Great start by the Magic. Deadly shooting and good defense.


----------



## rainman (Jul 15, 2002)

getting to see this one in the seattle area so we'll see what the magic are looking like.


----------



## rainman (Jul 15, 2002)

What is up with Tony Battie getting a lot of pt. How Brian Hill still collects a paycheck is beyond me.


----------



## hobojoe (Jun 20, 2003)

The Magic are ****in idiots. So many freakin turnovers, shooting 58% vs. Seattle's 37% and losing. Damn turnovers...


----------



## Mateo (Sep 23, 2006)

funnest team to watch in the league IMO.


----------



## hobojoe (Jun 20, 2003)

That makes their 10th ****in turnover 15 minutes into the game. All the talent in the world isn't going to save you when you're turning the ball over every third possession.


----------



## hobojoe (Jun 20, 2003)

Grant Hill needs to shoot more.


----------



## Mateo (Sep 23, 2006)

i forgot pat garrity still existed. i remember him being a decent player back in like 2001.


----------



## hobojoe (Jun 20, 2003)

Sloppy game so far, both turning it over like crazy. Bo Outlaw providing a big lift off the bench for the Magic, Nick Collison doing the same for the Sonics. Both are really hitting the boards.


----------



## JNice (Jul 13, 2002)

I don't understand all the turnovers. It is getting a little ridiculous. Not to make excuses but I wonder if it has something to do with the new ball. It's not like these guys are all bad ball-handlers or passers.

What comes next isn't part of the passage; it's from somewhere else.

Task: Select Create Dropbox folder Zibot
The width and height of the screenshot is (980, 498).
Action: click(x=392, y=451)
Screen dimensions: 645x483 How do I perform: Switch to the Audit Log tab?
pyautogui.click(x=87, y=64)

And Dwight's 2nd foul was complete BS.


----------



## hobojoe (Jun 20, 2003)

JNice said:


> I don't understand all the turnovers. It is getting a little ridiculous. Not to make excuses but I wonder if it has something to do with the new ball. It's not like these guys are all bad ball-handlers or passers.
> 
> And Dwight's 2nd foul was complete BS.


 The ball could have a little to do with it, but there are an awful lot of poor decisions being made by the Magic. The Arroyo turnover was one I could see being because of the ball, but they just need to make better decisions. And I definitely agree about Dwight's second foul, absolutely terrible.


----------



## hobojoe (Jun 20, 2003)

Nick Anderson in the house...


----------



## Mateo (Sep 23, 2006)

Howard gets away with more over-the-backs than anyone.


----------



## hobojoe (Jun 20, 2003)

Garrity looks slow, unathletic and out of shape. Not that he was ever quick or athletic by any stretch, but he looks very bad.


----------



## hobojoe (Jun 20, 2003)

Mateo said:


> Howard gets away with more over-the-backs than anyone.

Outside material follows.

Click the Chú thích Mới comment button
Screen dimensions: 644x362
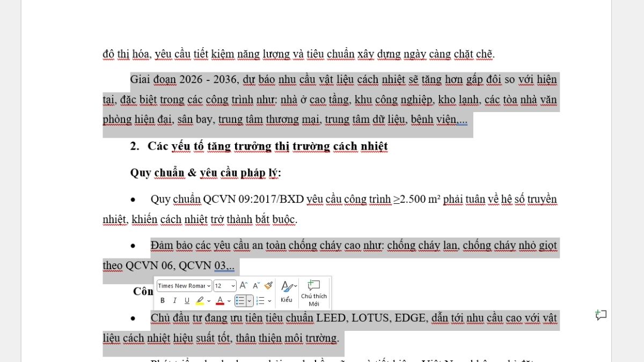314,293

I take it you're basing that off of one play, because that's a pretty outlandish statement. I agree he probably should've got a foul right there, but Howard doesn't get away with much at all and he gets a lot of cheap fouls.


----------



## lw32 (May 24, 2003)

Battie is getting too much time. Throw Darko in there and lose some games, I don't care. Brian Hill isn't going to take us there in a few years, he won't be around. So he doesn't want to give the young guy time in fear that it translates into loses. Granted, Darko has 3 fouls now, this is more an in general rant.

Dwight Howard with 1 field goal attempt, nice. Seattle was sloppy yesterday as well in the Miami game. Too bad we're just as bad at keeping the ball.


----------



## hobojoe (Jun 20, 2003)

Lachlanwood32 said:


> Battie is getting too much time. Throw Darko in there and lose some games, I don't care. Brian Hill isn't going to take us there in a few years, he won't be around. So he doesn't want to give the young guy time in fear that it translates into loses. Granted, Darko has 3 fouls now, this is more an in general rant.
> 
> Dwight Howard with 1 field goal attempt, nice. Seattle was sloppy yesterday as well in the Miami game. Too bad we're just as bad at keeping the ball.

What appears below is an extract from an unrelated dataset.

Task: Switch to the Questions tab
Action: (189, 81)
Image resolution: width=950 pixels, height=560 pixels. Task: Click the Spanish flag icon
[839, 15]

They're doubling Dwight every time he touches the ball. For the most part he's doing a decent job of passing out of it and finding the open man, but he needs to get better at reposting.


----------



## JNice (Jul 13, 2002)

I'm not too concerned with this start of the season ... we are shooting the ball great most of the time and defending decent. It shouldn't take too long before we aren't turning the ball over 323 times a game.


----------



## YoYoYoWasup (Nov 14, 2004)

Double team or not, Dwight Howard sucks right now... hard. He needs to get his head in the game. Why can he dominate players like Ben Wallace, then struggle against sub par front lines? He always does this.


----------



## hobojoe (Jun 20, 2003)

6-13 from the line, terrible defense right there leaving Howard out to dry, who subsequently picks up a cheap 3rd foul. Great start to the half.


----------



## lw32 (May 24, 2003)

hobojoe said:


> They're doubling Dwight every time he touches the ball. For the most part he's doing a decent job of passing out of it and finding the open man, but he needs to get better at reposting.


Not only should he be reposting, but he should be able to get a shot off against two defenders. He should draw contact and head to the line if need be. He can't wait around for single coverage in order to shoot.


----------



## hobojoe (Jun 20, 2003)

Lachlanwood32 said:


> Not only should he be reposting, but he should be able to get a shot off against two defenders. He should draw contact and head to the line if need be. He can't wait around for single coverage in order to shoot.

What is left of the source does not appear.